Certificate Pinning
Certificate pinning forces your client app to validate the server’s certificate against a known copy. After pinning your server’s certificate inside your client app, your client should check the basic validity like common name in the certificate as well as verify that the server’s certificate matches the pinned certificate.
To verify we have a match, the client can validate against
- The entire cert
- Against the public key.
However, instead of a direct copy of the cert or key, we instead use a fingerprint. A fingerprint is a hashed version of either the entire cert or the public key.
What Cert to Pin?
Leaf Cert: A leaf cert is a top-level cert in a certificate chain. Pinning a leaf cert brings us to almost complete certainty that the certificate matches. However, if you cycle your leaf certs often, updates need to roll out fairly frequently to make sure your customer’s app continues to work.
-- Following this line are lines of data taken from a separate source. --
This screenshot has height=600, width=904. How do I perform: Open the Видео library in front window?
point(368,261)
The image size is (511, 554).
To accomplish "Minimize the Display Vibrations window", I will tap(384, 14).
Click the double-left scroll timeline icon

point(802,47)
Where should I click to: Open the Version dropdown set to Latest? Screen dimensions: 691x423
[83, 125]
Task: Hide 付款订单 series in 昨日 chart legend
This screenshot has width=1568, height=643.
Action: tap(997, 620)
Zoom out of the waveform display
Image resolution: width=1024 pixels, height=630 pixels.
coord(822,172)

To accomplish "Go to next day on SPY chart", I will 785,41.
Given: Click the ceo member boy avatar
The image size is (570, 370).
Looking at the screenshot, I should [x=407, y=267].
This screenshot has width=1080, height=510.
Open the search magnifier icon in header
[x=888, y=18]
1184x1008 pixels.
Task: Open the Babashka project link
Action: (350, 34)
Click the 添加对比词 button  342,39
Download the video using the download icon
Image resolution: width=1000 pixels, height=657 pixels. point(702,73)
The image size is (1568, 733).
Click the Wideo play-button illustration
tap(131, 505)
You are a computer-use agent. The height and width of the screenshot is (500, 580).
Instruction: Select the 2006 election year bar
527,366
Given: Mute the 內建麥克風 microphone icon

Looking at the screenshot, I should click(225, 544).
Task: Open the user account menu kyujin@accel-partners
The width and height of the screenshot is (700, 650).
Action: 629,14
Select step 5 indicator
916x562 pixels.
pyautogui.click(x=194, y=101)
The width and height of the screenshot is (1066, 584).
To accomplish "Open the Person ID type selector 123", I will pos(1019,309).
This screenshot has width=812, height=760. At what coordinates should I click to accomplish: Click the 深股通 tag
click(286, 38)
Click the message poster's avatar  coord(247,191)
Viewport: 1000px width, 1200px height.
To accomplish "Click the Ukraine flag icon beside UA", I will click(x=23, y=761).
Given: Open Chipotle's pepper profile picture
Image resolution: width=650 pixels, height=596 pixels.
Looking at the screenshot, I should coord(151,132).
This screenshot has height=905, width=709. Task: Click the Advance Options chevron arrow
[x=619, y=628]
Intermediate Cert: The intermediate cert lives between the leaf and root cert. In this case, pinning against the intermediate cert, you’re putting your trust in the intermediate certificate authority. Therefore, you can update your server’s leaf cert more often, as the validation of certs occurs on the intermediate cert.
Root Cert: Finally, the root cert comes from the trusted certificate authority. Pinning the root cert alone puts trust in the root cert authority, as well as all intermediaries that the root cert authority trusts.
An easy mistake to make would be to pin only the root cert of a public certificate authority (CA). This mistake would allow an attacker who obtains a fraudulent certificate from the same CA and have it accepted by the client as authentic.
Cert Pinning in Mobile Applications:
You’ll have to choose between hard-coding the cert into your application code or putting the cert pin into configuration files that are bundled in your application at build time. Preferably, you’ll go the configuration route, as that keeps your certs out of your source code repository and away from prying eyes.